Work required: Reproduce verbatim the lines from the one containing "This screenshot has height=720, width=1188." through the final line, both included.

Stored data:
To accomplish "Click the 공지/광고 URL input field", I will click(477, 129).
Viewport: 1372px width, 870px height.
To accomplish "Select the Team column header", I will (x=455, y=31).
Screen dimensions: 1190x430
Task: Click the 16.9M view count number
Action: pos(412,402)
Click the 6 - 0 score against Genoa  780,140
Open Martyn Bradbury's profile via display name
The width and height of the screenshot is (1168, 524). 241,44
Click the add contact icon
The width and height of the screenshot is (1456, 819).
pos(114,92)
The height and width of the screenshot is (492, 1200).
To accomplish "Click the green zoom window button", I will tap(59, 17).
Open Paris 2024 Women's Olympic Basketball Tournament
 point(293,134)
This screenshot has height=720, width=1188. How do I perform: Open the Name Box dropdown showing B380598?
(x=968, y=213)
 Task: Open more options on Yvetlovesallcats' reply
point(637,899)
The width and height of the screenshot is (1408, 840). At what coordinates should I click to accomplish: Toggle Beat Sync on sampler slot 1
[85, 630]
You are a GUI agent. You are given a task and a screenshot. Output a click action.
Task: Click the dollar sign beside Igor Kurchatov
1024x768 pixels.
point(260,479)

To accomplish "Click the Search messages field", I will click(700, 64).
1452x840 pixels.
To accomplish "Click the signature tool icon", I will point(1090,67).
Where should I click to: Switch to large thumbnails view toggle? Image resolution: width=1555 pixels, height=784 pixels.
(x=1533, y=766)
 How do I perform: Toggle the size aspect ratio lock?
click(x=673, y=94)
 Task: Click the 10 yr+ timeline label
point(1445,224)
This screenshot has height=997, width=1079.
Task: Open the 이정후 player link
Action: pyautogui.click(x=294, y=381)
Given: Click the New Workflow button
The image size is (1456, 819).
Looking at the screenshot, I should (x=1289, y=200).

Answer:
This screenshot has height=720, width=1188. How do I perform: Open the Name Box dropdown showing B380598?
(x=968, y=213)
 Task: Open more options on Yvetlovesallcats' reply
point(637,899)
The width and height of the screenshot is (1408, 840). At what coordinates should I click to accomplish: Toggle Beat Sync on sampler slot 1
[85, 630]
You are a GUI agent. You are given a task and a screenshot. Output a click action.
Task: Click the dollar sign beside Igor Kurchatov
1024x768 pixels.
point(260,479)

To accomplish "Click the Search messages field", I will click(700, 64).
1452x840 pixels.
To accomplish "Click the signature tool icon", I will point(1090,67).
Where should I click to: Switch to large thumbnails view toggle? Image resolution: width=1555 pixels, height=784 pixels.
(x=1533, y=766)
 How do I perform: Toggle the size aspect ratio lock?
click(x=673, y=94)
 Task: Click the 10 yr+ timeline label
point(1445,224)
This screenshot has height=997, width=1079.
Task: Open the 이정후 player link
Action: pyautogui.click(x=294, y=381)
Given: Click the New Workflow button
The image size is (1456, 819).
Looking at the screenshot, I should (x=1289, y=200).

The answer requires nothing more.